Was unterscheidet den Stromanbieter vom Stromproduzenten?

stromanbieter vergleichenBei elektrischer Energie gibt es allerhand Marktakteure. Stromproduzenten, Stromversorger, Netzbetreiber und Stromanbieter sind schwer auseinanderzuhalten. Vor allem die Großunternehmen übernehmen oft mehrere Aufgaben. Firmen wie Wels Strom Öko GmbH, Wien Energie, Montana, Schlaustrom oder Verbund produzieren und bieten gleichzeitig an. Viele lokale Stromversorger sind Tochterunternehmen der dieser großen Lieferanten oder der Stadtwerke.

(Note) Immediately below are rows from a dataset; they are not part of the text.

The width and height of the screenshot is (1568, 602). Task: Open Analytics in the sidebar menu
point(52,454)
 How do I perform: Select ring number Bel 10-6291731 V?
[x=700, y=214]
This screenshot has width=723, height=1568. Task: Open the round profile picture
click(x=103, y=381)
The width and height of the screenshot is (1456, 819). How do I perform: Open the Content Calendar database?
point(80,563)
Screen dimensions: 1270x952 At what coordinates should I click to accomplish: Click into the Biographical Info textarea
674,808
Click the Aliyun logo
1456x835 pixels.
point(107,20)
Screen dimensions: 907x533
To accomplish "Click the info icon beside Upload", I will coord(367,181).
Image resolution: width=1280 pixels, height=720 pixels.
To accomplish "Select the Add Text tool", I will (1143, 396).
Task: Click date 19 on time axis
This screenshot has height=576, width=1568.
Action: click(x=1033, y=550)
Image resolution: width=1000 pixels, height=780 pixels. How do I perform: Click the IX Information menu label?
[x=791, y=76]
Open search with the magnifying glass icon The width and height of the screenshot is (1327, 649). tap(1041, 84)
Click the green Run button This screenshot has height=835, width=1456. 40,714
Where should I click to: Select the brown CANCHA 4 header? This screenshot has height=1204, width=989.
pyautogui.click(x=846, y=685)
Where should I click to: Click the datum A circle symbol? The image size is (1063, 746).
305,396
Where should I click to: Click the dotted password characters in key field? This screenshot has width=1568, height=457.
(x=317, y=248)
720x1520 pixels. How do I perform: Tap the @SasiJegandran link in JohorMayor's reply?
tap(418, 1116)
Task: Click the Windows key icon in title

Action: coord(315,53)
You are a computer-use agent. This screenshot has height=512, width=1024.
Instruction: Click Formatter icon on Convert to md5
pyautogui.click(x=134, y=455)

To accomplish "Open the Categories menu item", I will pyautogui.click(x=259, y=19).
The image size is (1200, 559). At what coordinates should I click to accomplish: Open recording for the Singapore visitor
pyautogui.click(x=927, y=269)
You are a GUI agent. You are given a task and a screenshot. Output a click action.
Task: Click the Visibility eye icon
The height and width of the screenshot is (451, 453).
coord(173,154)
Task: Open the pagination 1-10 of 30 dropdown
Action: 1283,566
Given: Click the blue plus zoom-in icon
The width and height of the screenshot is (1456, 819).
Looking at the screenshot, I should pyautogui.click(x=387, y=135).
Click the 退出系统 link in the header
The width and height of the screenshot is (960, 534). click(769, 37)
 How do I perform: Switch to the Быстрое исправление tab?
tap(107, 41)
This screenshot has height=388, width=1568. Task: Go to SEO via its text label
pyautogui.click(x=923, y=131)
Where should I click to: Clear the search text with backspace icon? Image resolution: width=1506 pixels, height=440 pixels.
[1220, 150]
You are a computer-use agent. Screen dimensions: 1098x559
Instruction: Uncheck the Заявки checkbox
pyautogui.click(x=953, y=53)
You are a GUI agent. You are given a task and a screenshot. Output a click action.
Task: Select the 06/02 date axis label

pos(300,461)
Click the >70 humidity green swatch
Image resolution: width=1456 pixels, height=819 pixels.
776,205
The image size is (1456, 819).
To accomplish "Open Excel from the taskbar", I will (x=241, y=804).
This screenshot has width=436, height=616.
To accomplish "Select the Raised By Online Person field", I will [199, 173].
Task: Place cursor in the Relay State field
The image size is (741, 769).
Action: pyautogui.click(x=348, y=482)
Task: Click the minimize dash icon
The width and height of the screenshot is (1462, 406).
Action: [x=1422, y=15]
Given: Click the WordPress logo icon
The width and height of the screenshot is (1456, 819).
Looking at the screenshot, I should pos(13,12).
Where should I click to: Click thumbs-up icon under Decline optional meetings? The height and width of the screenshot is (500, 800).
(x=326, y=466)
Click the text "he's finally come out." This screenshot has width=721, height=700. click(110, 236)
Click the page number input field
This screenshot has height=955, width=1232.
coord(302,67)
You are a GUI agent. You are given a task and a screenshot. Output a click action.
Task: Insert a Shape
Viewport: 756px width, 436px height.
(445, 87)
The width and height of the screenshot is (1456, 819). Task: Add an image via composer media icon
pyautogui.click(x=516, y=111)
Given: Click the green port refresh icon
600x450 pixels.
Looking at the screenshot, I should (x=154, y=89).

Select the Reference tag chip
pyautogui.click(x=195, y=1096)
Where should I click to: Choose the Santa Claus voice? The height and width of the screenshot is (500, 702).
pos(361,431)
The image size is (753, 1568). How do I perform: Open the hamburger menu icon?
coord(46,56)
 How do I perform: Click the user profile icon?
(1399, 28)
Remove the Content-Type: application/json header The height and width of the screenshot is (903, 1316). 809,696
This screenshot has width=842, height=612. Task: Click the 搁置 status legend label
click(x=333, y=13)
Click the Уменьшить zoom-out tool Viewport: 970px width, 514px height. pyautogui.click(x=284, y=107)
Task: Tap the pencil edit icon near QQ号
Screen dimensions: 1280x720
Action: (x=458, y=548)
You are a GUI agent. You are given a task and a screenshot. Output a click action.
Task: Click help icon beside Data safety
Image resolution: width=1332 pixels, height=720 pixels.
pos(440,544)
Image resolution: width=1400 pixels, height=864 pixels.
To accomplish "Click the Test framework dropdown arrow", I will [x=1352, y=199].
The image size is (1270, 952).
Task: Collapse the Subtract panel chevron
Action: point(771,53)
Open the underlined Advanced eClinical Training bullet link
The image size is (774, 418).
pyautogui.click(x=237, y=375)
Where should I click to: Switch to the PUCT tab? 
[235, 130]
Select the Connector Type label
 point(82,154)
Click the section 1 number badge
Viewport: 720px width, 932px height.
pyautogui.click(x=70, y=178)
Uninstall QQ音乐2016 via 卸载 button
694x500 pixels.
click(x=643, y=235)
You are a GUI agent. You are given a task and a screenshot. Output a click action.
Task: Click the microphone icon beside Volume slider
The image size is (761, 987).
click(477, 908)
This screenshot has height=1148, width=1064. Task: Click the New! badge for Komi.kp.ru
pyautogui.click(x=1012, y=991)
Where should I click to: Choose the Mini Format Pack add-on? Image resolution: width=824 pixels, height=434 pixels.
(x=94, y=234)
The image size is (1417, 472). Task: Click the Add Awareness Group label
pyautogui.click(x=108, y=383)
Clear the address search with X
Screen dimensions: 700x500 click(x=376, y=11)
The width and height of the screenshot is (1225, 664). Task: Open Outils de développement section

Stromanbieter, die nicht selbst produzieren kaufen elektrische Energie an der Energiebörse oder bei den Erzeugern direkt ein und verkaufen diesen an den Endkunden weiter. Sie übernehmen eine reine Handelsposition. Mehr als ein Büro, eine spezielle Software und die Registratur und Prüfung bei der Bundesnetzagentur benötigt es dazu nicht. Die Stromanbieter bestimmen zwar mit, wie teuer die Kilowattstunde ist. Den Gesamtpreis, den der Endverbraucher zahlt, setzt sich aus mehreren Komponenten zusammen. Weitere Unterschiede zwischen den Stromanbietern gibt es ansonsten nur beim Service und bei der Frage, welchen Strom sie einkaufen. Über einen Stromkosten Vergleich lässt sich die Bandbreite der Anbieter inklusive ihrer Tarife und Vertragsbedingungen gut abschätzen.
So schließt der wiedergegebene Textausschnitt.